Manifest Exhibitions fuels a “dialogue between Chicago artists and those beyond the Midwest.”

By Arts & Culture, Entertainment

Installation of work by Tisch Abelow and Orion Martin.  Photo courtesy of Manifest Exhibitions.

MFA Candidates Josh Reames and Amber Thomas started Manifest Exhibitions in November of last year, and have since been showing work that extends beyond the familiar network of grad students and faculty. Recently, the group has been curating exhibitions in the basement of their Logan Square apartment with the help of Randy Powell, fueling a much-needed dialogue between Chicago artists and those beyond the Midwest. Their most recent exhibition is an unexpected pairing of painters; New York based Tisch Abelow and Chicago’s own Orion Martin, whose self-titled show comes together in an amusing and provocative collection of surprisingly site-specific paintings.
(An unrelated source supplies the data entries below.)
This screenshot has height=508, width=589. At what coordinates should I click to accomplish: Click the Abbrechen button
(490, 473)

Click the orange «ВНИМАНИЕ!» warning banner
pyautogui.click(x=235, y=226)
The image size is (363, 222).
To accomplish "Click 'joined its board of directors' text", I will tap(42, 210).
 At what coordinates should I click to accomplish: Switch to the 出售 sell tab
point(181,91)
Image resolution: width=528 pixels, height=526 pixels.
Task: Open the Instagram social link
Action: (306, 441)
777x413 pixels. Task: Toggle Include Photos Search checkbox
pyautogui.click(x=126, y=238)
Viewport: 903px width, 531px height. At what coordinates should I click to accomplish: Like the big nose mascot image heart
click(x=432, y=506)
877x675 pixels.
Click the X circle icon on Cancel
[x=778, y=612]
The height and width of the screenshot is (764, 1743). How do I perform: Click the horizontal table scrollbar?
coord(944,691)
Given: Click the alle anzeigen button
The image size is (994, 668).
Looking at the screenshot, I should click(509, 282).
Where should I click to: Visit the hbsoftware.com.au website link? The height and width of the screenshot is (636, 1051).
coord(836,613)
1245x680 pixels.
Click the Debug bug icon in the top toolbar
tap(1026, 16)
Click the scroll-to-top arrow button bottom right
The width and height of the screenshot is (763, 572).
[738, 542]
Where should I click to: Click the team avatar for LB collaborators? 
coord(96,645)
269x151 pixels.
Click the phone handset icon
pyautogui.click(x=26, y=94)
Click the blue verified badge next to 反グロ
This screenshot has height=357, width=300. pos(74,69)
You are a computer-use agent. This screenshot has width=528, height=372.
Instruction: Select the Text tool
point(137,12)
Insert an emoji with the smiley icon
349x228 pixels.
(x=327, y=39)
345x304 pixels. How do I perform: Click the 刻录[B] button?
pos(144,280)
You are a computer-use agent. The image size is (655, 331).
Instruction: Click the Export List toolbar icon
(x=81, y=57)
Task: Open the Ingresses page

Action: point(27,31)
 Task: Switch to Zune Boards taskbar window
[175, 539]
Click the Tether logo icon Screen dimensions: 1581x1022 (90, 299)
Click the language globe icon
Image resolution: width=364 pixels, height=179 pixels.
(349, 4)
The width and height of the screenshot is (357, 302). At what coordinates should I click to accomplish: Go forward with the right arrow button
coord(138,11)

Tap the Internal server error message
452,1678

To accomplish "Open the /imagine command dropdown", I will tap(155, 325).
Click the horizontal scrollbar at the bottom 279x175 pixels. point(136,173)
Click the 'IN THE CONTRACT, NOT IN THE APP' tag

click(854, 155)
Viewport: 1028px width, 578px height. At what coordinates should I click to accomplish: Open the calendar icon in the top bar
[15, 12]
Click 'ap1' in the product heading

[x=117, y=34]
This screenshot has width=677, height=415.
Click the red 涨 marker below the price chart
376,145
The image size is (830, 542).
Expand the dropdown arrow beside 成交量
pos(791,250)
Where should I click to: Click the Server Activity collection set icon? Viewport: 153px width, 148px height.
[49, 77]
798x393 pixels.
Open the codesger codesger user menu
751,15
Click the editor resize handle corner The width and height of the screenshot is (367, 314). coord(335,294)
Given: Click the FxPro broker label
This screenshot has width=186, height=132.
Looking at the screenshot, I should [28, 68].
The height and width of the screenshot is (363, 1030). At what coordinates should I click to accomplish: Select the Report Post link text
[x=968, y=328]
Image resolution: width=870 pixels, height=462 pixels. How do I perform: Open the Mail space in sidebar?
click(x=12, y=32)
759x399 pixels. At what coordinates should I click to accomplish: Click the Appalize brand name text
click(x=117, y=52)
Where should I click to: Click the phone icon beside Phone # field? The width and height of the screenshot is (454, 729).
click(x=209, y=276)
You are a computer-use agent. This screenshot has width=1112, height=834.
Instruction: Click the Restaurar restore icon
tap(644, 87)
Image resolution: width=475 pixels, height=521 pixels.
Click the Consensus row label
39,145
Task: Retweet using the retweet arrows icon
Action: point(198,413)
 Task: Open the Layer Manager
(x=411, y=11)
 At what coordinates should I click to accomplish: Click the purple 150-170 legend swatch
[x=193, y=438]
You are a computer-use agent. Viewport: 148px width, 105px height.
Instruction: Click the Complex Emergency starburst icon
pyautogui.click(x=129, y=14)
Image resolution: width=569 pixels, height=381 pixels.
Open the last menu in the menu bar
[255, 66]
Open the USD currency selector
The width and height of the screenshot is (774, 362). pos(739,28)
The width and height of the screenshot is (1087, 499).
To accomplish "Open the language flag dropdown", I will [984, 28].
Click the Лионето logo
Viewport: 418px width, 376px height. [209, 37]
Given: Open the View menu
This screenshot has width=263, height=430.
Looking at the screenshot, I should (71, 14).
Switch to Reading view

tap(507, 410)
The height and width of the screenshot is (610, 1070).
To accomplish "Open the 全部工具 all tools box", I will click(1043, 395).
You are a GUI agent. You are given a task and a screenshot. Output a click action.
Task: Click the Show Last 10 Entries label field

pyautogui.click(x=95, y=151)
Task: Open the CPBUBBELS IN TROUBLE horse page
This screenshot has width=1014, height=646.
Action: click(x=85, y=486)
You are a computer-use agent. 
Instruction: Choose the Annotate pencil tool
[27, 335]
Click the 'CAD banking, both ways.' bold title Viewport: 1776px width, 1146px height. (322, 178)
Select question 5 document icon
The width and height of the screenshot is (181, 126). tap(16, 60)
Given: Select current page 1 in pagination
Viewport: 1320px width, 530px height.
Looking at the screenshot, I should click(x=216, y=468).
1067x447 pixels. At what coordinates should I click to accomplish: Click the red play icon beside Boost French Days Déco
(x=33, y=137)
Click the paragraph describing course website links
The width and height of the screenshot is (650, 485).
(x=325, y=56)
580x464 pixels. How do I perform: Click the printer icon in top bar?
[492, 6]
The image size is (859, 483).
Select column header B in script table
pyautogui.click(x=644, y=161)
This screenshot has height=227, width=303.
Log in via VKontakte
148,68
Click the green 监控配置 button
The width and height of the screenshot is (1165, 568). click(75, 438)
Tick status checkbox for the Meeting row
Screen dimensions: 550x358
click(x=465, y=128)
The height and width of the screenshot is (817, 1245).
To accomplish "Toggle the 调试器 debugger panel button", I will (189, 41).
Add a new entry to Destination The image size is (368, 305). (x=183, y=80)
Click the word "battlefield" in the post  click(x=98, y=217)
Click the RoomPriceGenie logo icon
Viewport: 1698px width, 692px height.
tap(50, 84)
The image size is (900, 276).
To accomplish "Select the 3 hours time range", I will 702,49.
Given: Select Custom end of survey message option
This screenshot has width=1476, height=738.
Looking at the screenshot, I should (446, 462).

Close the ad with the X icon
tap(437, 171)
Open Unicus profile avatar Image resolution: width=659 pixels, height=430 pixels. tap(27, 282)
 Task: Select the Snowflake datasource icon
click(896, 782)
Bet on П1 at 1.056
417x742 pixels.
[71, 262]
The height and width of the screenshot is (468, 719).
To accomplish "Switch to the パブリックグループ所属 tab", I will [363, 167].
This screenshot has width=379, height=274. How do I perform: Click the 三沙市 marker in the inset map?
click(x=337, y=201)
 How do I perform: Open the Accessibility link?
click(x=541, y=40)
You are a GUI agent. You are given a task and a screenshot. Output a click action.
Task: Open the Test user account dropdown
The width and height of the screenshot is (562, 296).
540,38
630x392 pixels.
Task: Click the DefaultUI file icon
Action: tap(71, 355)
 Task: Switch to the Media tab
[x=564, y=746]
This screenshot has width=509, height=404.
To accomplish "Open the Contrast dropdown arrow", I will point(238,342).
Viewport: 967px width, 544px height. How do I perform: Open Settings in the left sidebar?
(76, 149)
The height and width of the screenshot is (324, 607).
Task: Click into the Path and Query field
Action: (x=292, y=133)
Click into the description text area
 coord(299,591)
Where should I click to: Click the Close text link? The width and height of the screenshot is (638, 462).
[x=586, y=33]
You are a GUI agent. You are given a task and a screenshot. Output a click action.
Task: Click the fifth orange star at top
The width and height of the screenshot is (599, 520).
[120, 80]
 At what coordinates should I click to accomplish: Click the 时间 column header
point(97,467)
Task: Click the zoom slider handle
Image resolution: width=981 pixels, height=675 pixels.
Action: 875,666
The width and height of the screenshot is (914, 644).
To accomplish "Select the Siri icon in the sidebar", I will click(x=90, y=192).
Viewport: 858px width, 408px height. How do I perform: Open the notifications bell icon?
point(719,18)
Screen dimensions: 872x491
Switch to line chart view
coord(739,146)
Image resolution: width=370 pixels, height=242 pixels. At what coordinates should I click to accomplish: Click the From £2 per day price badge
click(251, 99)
Although vastly different in subject matter, both artists are mutually geocentric — the curvilinear structures of Abelow’s paintings compliment Martin’s canvases through a shared interest in formally combating the surfaces of their paintings.

Installation of work by Tisch Abelow and Orion Martin. Photo courtesy of Manifest Exhibitions.

Applying the paint so that each swatch of color just kisses the edge of the next, Abelow creates a contained tension within the picture plane that evokes an exercise in self-control. Each color sits on the surface of the canvas, imperfectly separated by the visibility of her hand in the mark making. Raising a paradox between separation and togetherness, the smoothness of Abelow’s gesture contrasts an imposing angular line or shape, a method of cutting through the pictorial structure Martin also employs.

Through layers of transparent pattern, Martin situates a latent cubist grid through the replicated graphics of pared down, sexualized geometric forms. On one canvas, the surface is covered by illusionistic holes, which on closer look reveal their synthetic make up by the visibility of half-tone dots, bringing attention to the form’s processed edge. The seemingly flat, impenetrable surface visually oscillates between foreground and background, allowing Martin to cleverly comment on the figure-ground relationship in a subtle pun that alludes to a painterly trope — the “in and out” of the picture plane.

Installation of work by Tisch Abelow and Orion Martin. Photo courtesy of Manifest Exhibitions.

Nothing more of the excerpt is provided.